FO may vet scientists in bioterror crackdown

Scientists and research students working with dangerous biological agents may in future have to undergo vetting to prevent terrorists acquiring weapons of mass destruction, Foreign Office officials revealed today.
  
  


Scientists and research students working with dangerous biological agents may in future have to undergo vetting to prevent terrorists acquiring weapons of mass destruction, Foreign Office officials revealed today.

Patrick Lamb, the deputy head of the Foreign Office non-proliferation department, said the large number of researchers - many from overseas - working in British laboratories on potentially lethal germ agents was a "major problem".

The head of the department, Tim Dowse, said in evidence to the Commons foreign affairs select committee that a system had already been set up for universities and other institutions to notify the Foreign Office of any students from "countries of concern" who registered for particular scientific courses.
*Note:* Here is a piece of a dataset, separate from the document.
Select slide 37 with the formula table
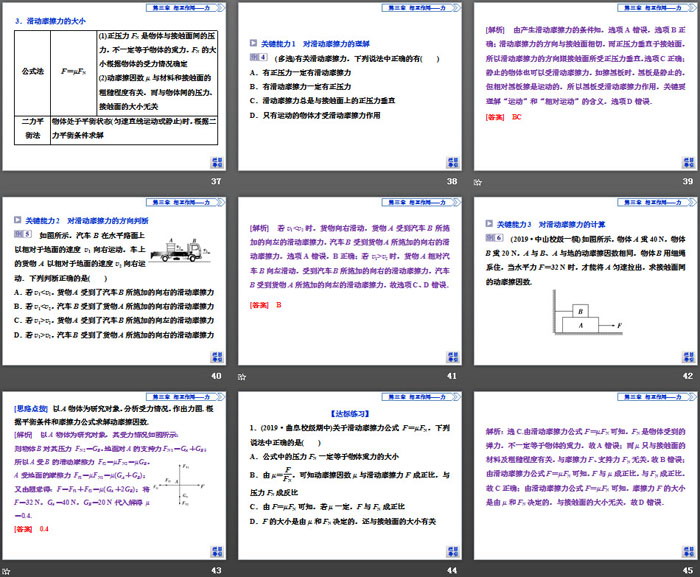The image size is (700, 577). [115, 86]
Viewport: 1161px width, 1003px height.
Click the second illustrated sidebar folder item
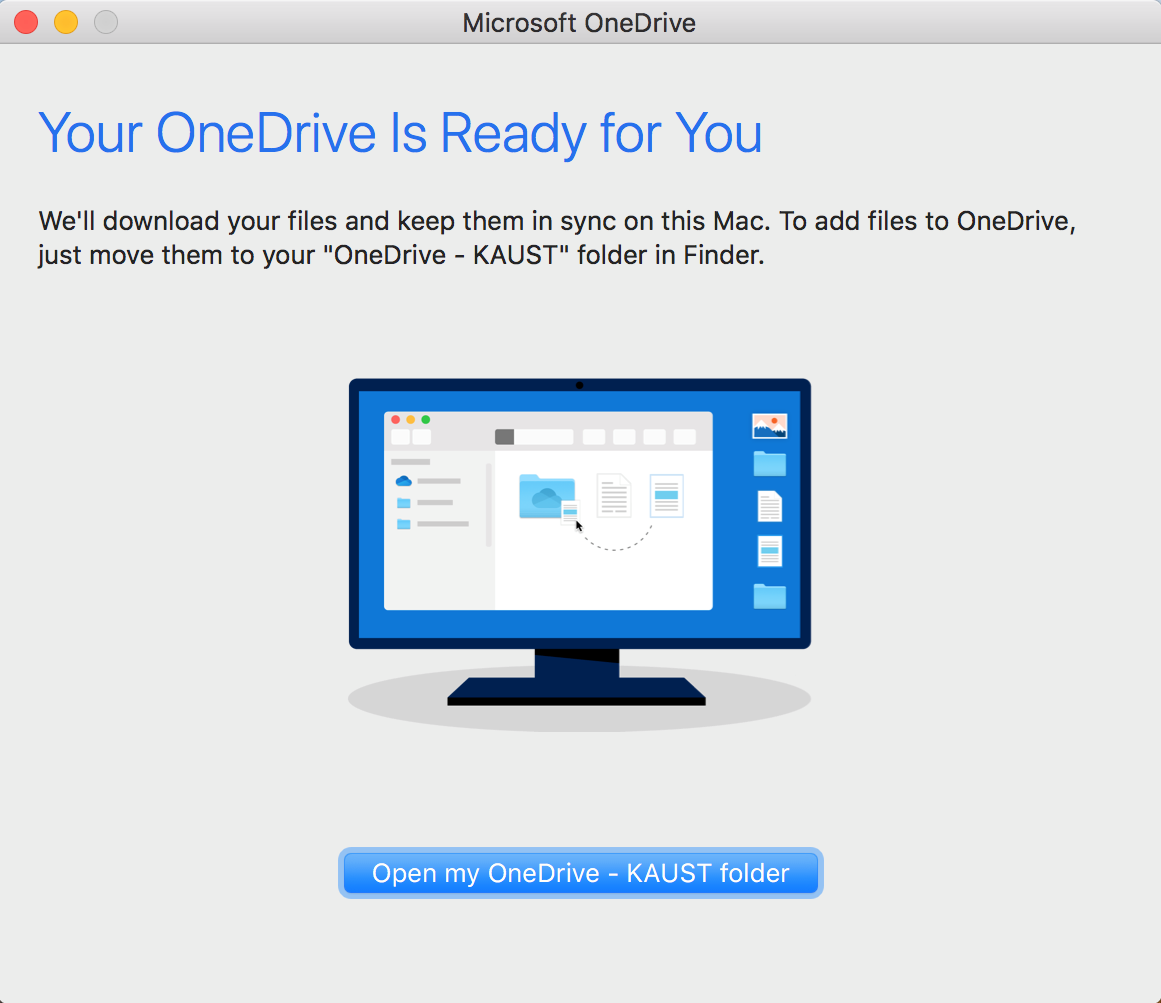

This system was put in place after the discovery that the head of the Iraqi biological weapons programme, Rihab Taha, had studied for a doctorate on plant pathogens at the University of East Anglia in Norwich in the 1980s.

But Mr Dowse acknowledged that the system was only voluntary and that not all institutions had signed up for it.
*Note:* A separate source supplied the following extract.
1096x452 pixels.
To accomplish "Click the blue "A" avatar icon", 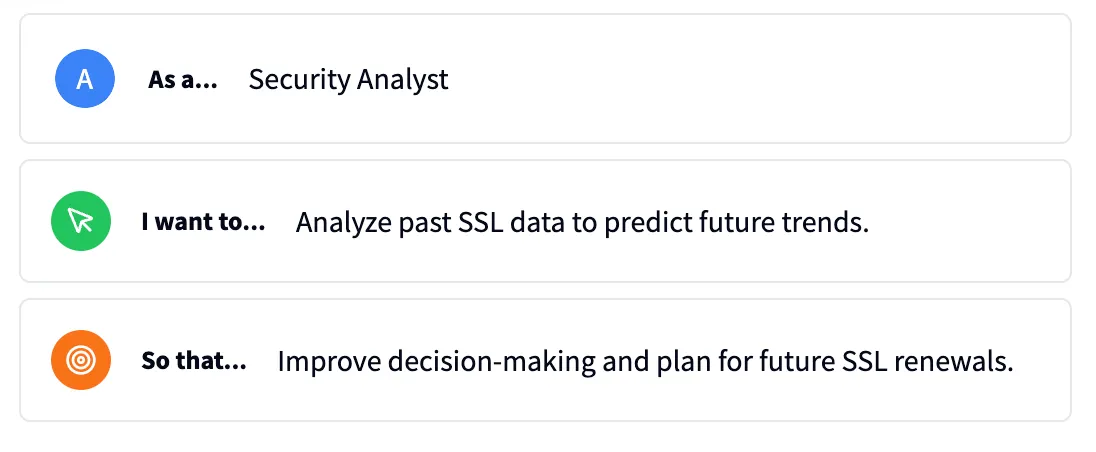I will (x=85, y=79).
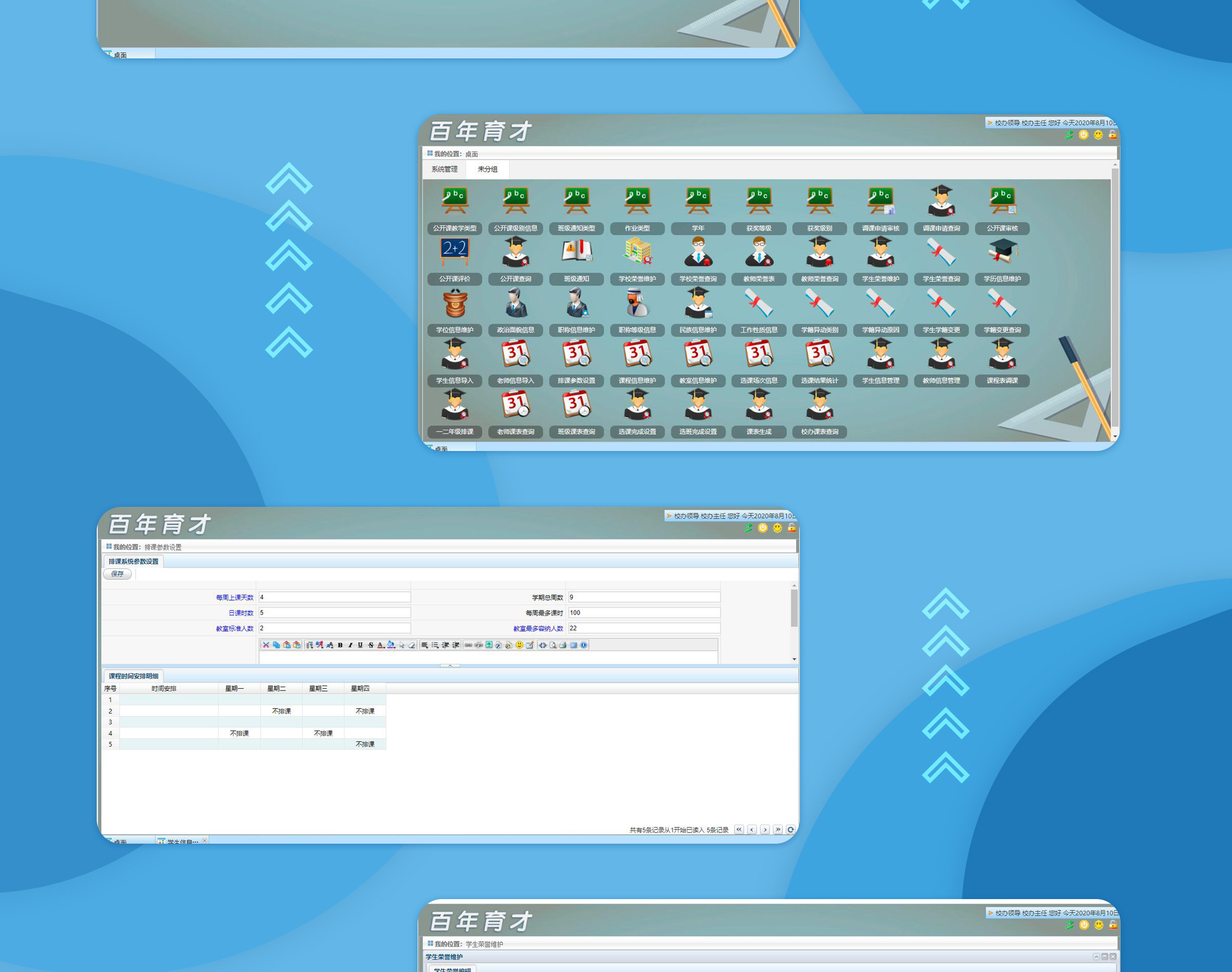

"It is not universal," he told the committee.

"We encourage institutions to let us know if they receive an application from a country of concern to a course of concern."

Mr Lamb accepted that there might now be a case for strengthening the controls with the introduction of some form of vetting of individual students.
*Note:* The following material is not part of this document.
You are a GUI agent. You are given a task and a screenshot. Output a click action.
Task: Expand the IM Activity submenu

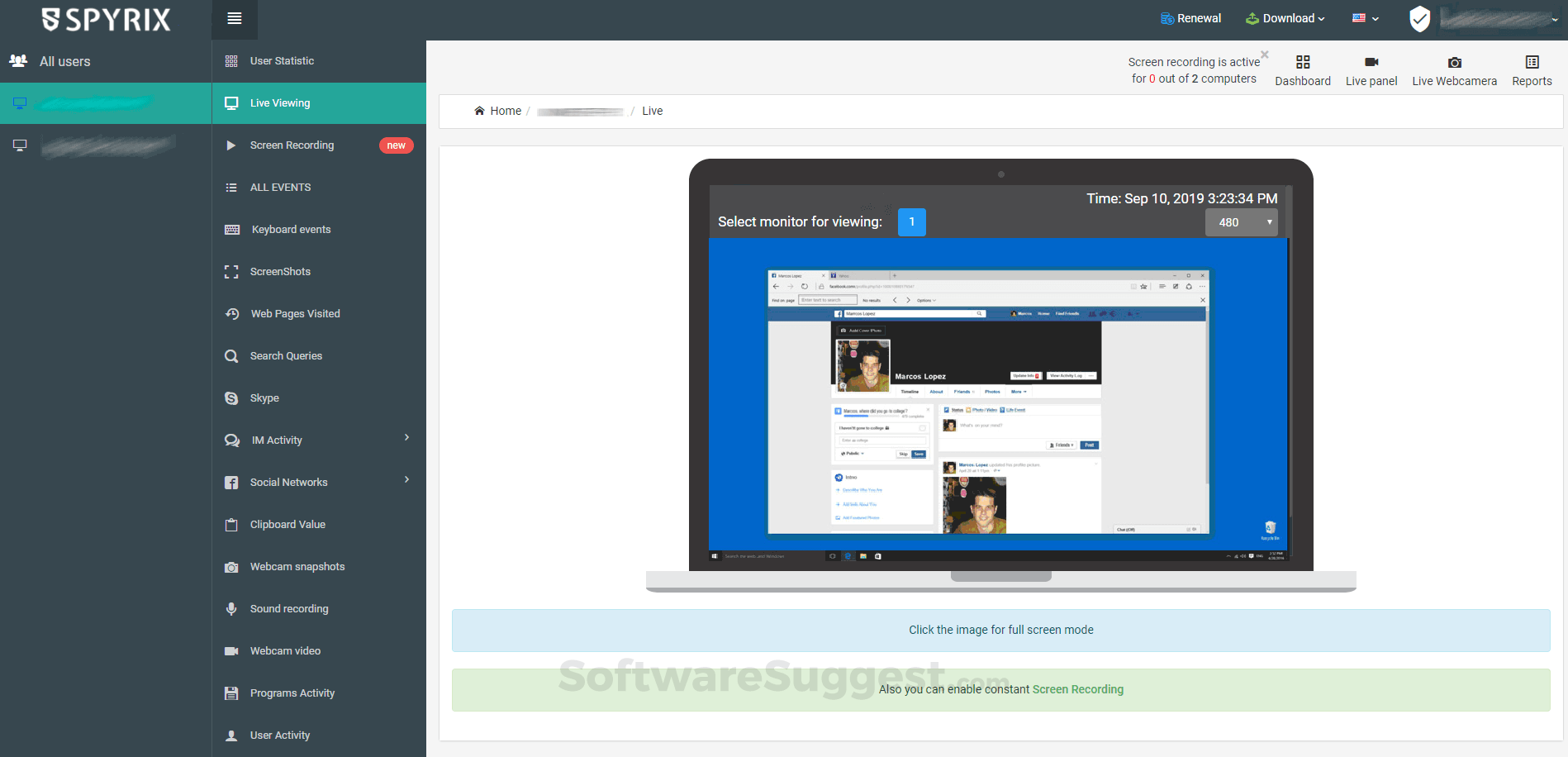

"We recognise this is a major problem," he said. "Perhaps we need to consider actual vetting to make sure the individuals don't use the information they acquire."

In the past universities have resisted such controls on the grounds that they would encroach on academic freedom.

Mr Dowse told the committee that the Foreign Office had no evidence that any terrorist group, such as Osama bin Laden's al-Qaida network, had succeeded in their attempts to acquire chemical or biological weapons.

"There are certainly terrorist groups that are interested in acquiring chemical or biological weapons. There are terrorist groups, including al-Qaida, that have taken active steps to acquire them," he said.

"We have no evidence at this moment that they have succeeded."